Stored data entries
================

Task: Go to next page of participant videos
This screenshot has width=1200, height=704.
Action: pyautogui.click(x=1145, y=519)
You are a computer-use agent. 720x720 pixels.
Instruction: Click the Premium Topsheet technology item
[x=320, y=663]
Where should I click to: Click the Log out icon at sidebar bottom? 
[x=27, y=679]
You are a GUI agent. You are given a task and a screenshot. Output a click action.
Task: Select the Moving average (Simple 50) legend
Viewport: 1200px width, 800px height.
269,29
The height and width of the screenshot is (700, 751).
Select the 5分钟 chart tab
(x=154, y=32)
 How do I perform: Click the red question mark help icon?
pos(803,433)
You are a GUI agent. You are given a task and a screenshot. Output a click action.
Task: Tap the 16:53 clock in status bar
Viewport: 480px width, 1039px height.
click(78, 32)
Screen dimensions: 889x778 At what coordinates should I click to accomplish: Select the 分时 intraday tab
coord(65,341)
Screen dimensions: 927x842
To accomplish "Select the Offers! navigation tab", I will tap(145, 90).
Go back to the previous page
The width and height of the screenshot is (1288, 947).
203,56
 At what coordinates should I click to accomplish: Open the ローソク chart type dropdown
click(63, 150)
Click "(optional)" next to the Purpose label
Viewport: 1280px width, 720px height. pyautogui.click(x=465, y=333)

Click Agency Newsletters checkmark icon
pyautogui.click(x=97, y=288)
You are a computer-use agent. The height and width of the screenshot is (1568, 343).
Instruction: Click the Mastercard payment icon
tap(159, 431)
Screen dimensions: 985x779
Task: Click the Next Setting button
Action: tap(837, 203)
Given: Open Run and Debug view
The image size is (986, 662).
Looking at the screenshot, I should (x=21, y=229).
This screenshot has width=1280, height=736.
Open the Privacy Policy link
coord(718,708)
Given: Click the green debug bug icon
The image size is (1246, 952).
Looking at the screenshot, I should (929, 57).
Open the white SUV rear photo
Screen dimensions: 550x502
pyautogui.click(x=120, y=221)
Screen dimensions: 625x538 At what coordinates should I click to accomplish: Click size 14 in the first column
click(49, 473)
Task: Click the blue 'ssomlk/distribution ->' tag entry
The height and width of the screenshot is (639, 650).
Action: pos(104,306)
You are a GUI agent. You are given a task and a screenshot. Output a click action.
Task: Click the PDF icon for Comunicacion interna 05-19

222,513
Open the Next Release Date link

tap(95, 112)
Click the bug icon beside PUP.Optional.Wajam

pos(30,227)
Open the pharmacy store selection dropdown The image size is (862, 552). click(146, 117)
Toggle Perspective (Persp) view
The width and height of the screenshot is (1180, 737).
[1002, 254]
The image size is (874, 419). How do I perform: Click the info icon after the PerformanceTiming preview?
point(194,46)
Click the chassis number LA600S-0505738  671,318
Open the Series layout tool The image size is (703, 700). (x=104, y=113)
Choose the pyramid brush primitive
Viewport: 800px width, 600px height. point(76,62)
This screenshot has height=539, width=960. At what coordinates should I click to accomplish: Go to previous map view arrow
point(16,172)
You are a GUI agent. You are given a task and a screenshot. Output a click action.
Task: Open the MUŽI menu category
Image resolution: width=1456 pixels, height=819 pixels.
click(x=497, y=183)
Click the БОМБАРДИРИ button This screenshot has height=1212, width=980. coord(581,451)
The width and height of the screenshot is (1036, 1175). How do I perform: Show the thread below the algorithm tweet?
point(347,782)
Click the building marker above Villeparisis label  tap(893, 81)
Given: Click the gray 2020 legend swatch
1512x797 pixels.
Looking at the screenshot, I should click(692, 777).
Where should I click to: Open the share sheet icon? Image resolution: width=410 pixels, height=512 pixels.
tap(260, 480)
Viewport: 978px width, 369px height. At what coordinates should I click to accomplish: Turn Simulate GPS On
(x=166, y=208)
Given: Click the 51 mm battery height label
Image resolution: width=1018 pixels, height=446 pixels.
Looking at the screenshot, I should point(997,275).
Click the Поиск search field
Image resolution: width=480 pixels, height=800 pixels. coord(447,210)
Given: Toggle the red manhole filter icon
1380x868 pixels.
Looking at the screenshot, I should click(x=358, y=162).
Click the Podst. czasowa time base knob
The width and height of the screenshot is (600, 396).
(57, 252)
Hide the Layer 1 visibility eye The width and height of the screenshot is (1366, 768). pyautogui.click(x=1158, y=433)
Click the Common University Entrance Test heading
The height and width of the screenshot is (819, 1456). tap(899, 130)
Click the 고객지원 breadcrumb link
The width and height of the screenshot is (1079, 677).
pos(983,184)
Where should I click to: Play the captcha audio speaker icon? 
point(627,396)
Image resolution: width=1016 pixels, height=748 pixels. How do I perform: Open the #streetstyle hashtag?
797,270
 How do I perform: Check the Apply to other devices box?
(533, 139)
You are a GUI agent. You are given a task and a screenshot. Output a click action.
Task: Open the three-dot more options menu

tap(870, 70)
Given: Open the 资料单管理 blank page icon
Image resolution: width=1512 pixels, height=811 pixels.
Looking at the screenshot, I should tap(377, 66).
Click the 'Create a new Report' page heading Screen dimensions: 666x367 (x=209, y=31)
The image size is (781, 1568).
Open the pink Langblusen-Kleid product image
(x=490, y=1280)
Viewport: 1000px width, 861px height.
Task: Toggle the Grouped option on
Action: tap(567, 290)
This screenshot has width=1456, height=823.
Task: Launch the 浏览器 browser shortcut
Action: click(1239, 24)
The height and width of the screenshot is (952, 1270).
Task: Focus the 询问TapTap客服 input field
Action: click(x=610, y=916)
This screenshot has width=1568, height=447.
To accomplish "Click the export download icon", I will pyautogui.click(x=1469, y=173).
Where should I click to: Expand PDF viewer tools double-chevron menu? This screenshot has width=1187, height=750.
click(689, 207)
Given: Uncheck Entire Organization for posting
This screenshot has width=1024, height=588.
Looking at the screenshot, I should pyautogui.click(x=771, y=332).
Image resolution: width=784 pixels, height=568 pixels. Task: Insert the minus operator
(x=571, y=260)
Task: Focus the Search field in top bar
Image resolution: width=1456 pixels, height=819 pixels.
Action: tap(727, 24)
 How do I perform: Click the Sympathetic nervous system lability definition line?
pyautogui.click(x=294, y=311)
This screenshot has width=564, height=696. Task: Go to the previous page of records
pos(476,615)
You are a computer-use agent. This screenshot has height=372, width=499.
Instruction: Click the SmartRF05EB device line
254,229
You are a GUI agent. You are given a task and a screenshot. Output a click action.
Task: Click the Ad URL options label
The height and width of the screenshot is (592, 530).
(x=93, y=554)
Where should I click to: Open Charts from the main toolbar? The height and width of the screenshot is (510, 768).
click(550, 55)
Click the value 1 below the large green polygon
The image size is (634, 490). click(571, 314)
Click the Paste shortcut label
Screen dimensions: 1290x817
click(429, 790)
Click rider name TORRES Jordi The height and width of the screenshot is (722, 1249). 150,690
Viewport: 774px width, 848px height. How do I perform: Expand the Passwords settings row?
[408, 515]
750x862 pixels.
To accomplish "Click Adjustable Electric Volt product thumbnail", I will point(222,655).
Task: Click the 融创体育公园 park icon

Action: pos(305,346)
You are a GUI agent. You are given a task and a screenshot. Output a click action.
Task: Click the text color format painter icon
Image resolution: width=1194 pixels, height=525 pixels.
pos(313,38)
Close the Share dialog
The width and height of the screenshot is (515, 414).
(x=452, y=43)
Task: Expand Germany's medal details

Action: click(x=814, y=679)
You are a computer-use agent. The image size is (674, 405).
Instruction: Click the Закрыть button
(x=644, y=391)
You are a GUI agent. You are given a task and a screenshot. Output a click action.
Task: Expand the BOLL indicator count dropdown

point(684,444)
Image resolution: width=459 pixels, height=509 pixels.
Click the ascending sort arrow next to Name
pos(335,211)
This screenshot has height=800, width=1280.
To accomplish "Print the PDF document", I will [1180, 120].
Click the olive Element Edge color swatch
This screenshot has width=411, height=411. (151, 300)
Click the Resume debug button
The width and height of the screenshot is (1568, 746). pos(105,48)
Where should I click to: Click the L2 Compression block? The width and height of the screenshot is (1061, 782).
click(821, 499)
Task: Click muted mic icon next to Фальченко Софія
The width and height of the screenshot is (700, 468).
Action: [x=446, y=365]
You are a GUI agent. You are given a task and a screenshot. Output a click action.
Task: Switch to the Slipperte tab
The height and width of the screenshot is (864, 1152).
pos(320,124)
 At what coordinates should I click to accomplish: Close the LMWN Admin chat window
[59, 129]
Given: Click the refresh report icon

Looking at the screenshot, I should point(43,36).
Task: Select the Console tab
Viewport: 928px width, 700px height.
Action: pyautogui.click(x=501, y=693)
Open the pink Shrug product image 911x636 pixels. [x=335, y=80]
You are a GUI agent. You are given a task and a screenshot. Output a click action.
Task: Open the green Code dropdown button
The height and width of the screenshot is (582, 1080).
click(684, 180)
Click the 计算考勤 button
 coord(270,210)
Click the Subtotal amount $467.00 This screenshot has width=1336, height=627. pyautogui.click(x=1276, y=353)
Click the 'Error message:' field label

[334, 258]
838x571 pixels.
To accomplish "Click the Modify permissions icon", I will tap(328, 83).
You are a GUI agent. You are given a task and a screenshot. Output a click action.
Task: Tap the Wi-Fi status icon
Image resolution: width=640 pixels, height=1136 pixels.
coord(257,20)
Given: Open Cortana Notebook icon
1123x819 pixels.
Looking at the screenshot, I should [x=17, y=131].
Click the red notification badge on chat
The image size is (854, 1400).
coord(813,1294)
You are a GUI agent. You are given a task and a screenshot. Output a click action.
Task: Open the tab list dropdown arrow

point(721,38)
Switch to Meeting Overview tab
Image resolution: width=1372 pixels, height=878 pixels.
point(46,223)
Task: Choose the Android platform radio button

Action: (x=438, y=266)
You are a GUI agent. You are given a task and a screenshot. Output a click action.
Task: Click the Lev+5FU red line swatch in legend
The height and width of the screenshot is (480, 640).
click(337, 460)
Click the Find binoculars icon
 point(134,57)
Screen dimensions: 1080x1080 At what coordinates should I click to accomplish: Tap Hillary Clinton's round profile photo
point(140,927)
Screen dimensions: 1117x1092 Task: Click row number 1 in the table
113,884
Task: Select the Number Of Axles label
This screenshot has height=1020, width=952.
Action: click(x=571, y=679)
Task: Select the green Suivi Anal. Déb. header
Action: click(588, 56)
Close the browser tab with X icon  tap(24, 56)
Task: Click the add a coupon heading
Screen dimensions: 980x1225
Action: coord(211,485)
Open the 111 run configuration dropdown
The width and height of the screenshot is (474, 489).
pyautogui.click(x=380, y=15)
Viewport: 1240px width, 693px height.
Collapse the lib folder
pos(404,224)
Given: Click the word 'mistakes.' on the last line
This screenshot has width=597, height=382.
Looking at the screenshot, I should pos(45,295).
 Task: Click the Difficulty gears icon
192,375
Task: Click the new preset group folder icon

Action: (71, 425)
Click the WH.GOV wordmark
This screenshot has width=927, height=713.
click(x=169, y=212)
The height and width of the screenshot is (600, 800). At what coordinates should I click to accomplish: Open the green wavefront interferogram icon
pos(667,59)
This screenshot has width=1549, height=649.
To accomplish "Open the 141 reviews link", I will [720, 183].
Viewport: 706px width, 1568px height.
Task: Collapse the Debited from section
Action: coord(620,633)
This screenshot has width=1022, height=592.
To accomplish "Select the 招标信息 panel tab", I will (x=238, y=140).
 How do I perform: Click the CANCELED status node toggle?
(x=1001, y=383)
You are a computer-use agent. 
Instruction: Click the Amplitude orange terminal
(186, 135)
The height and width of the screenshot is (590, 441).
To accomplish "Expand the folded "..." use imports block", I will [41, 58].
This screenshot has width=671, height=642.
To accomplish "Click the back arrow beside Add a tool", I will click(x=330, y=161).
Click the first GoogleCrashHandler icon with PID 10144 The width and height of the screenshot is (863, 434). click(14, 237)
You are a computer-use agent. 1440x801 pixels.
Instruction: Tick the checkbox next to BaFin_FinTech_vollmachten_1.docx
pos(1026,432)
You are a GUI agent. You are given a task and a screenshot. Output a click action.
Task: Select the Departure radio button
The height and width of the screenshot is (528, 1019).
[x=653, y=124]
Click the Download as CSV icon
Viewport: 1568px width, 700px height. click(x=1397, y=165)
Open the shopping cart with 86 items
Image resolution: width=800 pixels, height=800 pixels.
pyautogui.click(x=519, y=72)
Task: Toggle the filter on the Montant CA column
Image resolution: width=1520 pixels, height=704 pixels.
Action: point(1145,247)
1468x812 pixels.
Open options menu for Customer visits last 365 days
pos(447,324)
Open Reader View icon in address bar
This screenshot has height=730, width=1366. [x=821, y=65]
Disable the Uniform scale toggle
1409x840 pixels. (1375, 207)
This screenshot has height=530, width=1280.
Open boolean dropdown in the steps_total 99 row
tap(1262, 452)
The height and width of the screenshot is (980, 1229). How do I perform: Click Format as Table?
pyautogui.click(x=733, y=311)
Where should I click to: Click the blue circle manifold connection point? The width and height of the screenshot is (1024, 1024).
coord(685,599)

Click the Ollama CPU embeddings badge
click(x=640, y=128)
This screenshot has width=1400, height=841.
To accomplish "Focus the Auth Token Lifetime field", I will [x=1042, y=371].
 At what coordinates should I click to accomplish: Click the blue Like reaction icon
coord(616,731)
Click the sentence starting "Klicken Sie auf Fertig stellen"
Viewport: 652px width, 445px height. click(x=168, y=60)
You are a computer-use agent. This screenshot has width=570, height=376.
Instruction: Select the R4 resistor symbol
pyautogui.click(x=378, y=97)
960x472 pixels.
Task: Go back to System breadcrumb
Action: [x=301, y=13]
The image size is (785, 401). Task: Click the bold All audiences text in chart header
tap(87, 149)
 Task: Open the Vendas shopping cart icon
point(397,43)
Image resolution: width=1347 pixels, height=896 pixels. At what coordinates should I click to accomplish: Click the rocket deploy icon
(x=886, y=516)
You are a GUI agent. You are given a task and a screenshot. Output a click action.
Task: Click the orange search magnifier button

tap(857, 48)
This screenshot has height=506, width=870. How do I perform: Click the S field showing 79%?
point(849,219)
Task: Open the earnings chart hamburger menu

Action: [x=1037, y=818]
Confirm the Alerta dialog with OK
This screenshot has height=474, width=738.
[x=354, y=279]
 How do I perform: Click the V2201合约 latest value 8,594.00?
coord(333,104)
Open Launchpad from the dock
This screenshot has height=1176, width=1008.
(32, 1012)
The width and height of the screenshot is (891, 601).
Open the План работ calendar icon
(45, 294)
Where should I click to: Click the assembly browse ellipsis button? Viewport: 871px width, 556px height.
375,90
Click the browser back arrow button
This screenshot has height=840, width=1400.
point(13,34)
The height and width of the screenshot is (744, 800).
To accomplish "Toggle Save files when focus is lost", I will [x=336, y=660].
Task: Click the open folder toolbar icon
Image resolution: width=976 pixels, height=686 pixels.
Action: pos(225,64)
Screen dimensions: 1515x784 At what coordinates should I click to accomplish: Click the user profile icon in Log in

================

# Task details
Check each line above for the string "computer" and copy the ones that have it.

# Written answer
You are a computer-use agent. 720x720 pixels.
You are a computer-use agent. The height and width of the screenshot is (1568, 343).
You are a computer-use agent. This screenshot has height=372, width=499.
You are a computer-use agent. The image size is (674, 405).
You are a computer-use agent. 
You are a computer-use agent. 1440x801 pixels.
You are a computer-use agent. This screenshot has width=570, height=376.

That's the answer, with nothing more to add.